United Liberation Front of Asom – Pro Talks Faction (ULFA-PTF): The ULFA-PTF signed a tripartite Suspension of Operations (SoO) agreement with the Central and State Government on September 3, 2011, after declaring a ceasefire on July 13, 2011. The first formal talks with Central Government were held on October 25. 496 militants belonging to ULFA-PTF are located in seven ‘designated camps’.

ULFA-Anti Talks Faction (ULFA-ATF): Paresh Baruah and Abhijeet Barman head the ULFA-ATF, which has an estimated surviving strength of some 225 to 250 militants. The group’s leadership and principal cadre strength is currently located in camps in Myanmar. ULFA-ATF continues to carry out occasional terrorist attacks in the State.

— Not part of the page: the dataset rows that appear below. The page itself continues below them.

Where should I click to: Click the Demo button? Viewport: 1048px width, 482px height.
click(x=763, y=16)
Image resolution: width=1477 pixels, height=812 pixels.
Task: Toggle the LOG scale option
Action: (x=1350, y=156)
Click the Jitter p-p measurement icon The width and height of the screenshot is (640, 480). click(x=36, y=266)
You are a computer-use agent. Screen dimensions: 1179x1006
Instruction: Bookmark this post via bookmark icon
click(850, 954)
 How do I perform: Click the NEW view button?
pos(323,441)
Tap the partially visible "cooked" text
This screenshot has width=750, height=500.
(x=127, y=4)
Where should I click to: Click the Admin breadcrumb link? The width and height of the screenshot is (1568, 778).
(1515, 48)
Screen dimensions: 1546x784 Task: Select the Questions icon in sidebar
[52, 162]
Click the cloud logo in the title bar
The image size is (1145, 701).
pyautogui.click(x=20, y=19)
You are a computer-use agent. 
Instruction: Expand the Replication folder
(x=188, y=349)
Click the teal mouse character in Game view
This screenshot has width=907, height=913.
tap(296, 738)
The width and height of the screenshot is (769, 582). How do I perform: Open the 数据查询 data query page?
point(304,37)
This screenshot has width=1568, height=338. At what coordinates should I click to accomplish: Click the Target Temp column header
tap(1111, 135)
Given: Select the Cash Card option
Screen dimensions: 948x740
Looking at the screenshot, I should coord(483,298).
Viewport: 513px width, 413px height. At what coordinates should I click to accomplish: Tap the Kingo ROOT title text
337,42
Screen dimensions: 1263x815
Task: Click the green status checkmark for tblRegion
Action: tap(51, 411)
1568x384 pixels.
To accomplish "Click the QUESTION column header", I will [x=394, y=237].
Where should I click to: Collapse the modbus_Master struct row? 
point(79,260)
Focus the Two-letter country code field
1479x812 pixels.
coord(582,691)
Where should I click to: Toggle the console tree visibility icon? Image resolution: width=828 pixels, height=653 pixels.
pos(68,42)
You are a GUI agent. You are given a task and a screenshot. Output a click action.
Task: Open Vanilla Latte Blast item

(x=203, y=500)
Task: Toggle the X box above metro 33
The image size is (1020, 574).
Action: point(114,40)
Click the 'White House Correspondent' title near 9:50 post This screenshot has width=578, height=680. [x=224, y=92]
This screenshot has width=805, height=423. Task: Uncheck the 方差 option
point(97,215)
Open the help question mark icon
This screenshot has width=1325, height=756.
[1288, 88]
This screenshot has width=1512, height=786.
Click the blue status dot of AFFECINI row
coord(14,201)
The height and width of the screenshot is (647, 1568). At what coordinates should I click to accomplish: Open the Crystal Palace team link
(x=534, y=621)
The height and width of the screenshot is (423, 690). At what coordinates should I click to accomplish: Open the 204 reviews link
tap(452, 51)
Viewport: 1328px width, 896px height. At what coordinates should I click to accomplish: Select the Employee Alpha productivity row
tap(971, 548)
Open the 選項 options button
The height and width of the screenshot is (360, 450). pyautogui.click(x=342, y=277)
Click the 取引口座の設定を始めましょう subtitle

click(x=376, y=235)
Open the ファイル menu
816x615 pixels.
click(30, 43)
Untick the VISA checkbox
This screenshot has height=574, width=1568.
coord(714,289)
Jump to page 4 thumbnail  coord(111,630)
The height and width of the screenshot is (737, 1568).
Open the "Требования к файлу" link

National Democratic Front of Bodoland – Pro Talks Faction (NDFB-PTF): NDFB-PTF signed a SoO agreement on May 25, 2005. Talks with the formation remains in a very early stage. The group has demanded the replacement of the present interlocutor, P.C. Haldar, a former Director of the Intelligence Bureau, by a politician from the Northeast. The outfit has recently come out in public demanding a separate Bodoland State within the Indian Union. 936 NDFB-PTF militants are staying in three ‘designated camps’ in the State.

NDFB-RD: NDFB-RD declared an indefinite ceasefire on August 1, 2011, but Security Operations against the group have continued. Daimary and other top leaders of the group had been arrested in Bangladesh in 2010, and were handed over to Indian authorities. The Central Government has appointed P.C. Hadar as the interlocutor with the outfit and informal meeting between Halder and Daimari have taken place in Guwahati Jail. The group’s strength is estimated at about 325 to 350 militants.

Dima Halim Daogah – Nunisa faction (DHD-N): The group signed a SoO on January 1, 2003. The talks with the formation have hit a roadblock over its demand for incorporation of additional villages of the Districts of Cachar and Nagaon with Dima Hasao District. 512 DHD-N militants are staying in four ‘designated camps’.

Jewel Garlosa faction of DHD (DHD-J)/ Black Widow (BW): The group lay down arms on September 2009. Peace talks with the outfit are close to completion according to Government sources. 440 DHD-J members are staying in four ‘designated camps’.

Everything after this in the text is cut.